# [Activity]
Print all the records exactly as they stand.

# [Data to examine]
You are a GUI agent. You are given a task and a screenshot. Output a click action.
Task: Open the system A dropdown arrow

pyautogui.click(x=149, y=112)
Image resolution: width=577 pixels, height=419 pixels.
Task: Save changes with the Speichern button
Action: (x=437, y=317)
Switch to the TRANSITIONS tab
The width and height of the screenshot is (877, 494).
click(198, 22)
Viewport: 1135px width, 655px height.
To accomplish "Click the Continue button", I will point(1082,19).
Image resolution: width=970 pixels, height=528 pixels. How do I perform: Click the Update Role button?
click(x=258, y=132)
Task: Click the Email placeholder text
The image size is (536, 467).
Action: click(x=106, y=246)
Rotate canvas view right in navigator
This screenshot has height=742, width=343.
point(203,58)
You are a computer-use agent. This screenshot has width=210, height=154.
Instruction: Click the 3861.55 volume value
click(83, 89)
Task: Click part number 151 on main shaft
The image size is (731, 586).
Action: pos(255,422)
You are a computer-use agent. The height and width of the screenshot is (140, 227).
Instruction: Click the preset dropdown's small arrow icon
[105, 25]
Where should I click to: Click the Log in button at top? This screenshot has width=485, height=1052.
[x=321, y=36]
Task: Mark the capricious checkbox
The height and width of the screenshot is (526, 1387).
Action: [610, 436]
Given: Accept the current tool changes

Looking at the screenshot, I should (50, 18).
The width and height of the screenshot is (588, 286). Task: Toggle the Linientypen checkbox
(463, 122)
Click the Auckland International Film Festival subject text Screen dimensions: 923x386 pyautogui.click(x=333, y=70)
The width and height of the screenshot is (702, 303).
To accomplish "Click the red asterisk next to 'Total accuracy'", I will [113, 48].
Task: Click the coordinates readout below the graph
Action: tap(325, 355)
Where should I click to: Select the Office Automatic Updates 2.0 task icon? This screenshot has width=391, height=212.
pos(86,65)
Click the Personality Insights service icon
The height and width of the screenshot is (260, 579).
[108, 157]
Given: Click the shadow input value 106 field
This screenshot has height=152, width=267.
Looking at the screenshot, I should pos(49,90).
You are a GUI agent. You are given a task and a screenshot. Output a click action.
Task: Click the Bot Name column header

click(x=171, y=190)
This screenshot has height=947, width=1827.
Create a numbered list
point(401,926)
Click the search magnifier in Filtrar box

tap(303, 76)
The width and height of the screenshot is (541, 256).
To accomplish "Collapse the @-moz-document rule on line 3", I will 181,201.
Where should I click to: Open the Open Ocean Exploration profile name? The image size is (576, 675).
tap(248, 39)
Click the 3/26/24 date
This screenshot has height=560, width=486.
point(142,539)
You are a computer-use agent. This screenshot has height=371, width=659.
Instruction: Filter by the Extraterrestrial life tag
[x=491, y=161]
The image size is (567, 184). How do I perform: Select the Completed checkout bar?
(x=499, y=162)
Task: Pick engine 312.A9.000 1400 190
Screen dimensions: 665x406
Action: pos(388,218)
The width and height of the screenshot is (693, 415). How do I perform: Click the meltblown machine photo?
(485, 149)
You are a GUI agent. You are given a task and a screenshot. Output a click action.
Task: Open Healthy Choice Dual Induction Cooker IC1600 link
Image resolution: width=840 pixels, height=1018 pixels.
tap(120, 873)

# [Solved problem]
You are a GUI agent. You are given a task and a screenshot. Output a click action.
Task: Open the system A dropdown arrow

pyautogui.click(x=149, y=112)
Image resolution: width=577 pixels, height=419 pixels.
Task: Save changes with the Speichern button
Action: (x=437, y=317)
Switch to the TRANSITIONS tab
The width and height of the screenshot is (877, 494).
click(198, 22)
Viewport: 1135px width, 655px height.
To accomplish "Click the Continue button", I will point(1082,19).
Image resolution: width=970 pixels, height=528 pixels. How do I perform: Click the Update Role button?
click(x=258, y=132)
Task: Click the Email placeholder text
The image size is (536, 467).
Action: click(x=106, y=246)
Rotate canvas view right in navigator
This screenshot has height=742, width=343.
point(203,58)
You are a computer-use agent. This screenshot has width=210, height=154.
Instruction: Click the 3861.55 volume value
click(83, 89)
Task: Click part number 151 on main shaft
The image size is (731, 586).
Action: pos(255,422)
You are a computer-use agent. The height and width of the screenshot is (140, 227).
Instruction: Click the preset dropdown's small arrow icon
[105, 25]
Where should I click to: Click the Log in button at top? This screenshot has width=485, height=1052.
[x=321, y=36]
Task: Mark the capricious checkbox
The height and width of the screenshot is (526, 1387).
Action: [610, 436]
Given: Accept the current tool changes

Looking at the screenshot, I should (50, 18).
The width and height of the screenshot is (588, 286). Task: Toggle the Linientypen checkbox
(463, 122)
Click the Auckland International Film Festival subject text Screen dimensions: 923x386 pyautogui.click(x=333, y=70)
The width and height of the screenshot is (702, 303).
To accomplish "Click the red asterisk next to 'Total accuracy'", I will [113, 48].
Task: Click the coordinates readout below the graph
Action: tap(325, 355)
Where should I click to: Select the Office Automatic Updates 2.0 task icon? This screenshot has width=391, height=212.
pos(86,65)
Click the Personality Insights service icon
The height and width of the screenshot is (260, 579).
[108, 157]
Given: Click the shadow input value 106 field
This screenshot has height=152, width=267.
Looking at the screenshot, I should pos(49,90).
You are a GUI agent. You are given a task and a screenshot. Output a click action.
Task: Click the Bot Name column header

click(x=171, y=190)
This screenshot has height=947, width=1827.
Create a numbered list
point(401,926)
Click the search magnifier in Filtrar box

tap(303, 76)
The width and height of the screenshot is (541, 256).
To accomplish "Collapse the @-moz-document rule on line 3", I will 181,201.
Where should I click to: Open the Open Ocean Exploration profile name? The image size is (576, 675).
tap(248, 39)
Click the 3/26/24 date
This screenshot has height=560, width=486.
point(142,539)
You are a computer-use agent. This screenshot has height=371, width=659.
Instruction: Filter by the Extraterrestrial life tag
[x=491, y=161]
The image size is (567, 184). How do I perform: Select the Completed checkout bar?
(x=499, y=162)
Task: Pick engine 312.A9.000 1400 190
Screen dimensions: 665x406
Action: pos(388,218)
The width and height of the screenshot is (693, 415). How do I perform: Click the meltblown machine photo?
(485, 149)
You are a GUI agent. You are given a task and a screenshot. Output a click action.
Task: Open Healthy Choice Dual Induction Cooker IC1600 link
Image resolution: width=840 pixels, height=1018 pixels.
tap(120, 873)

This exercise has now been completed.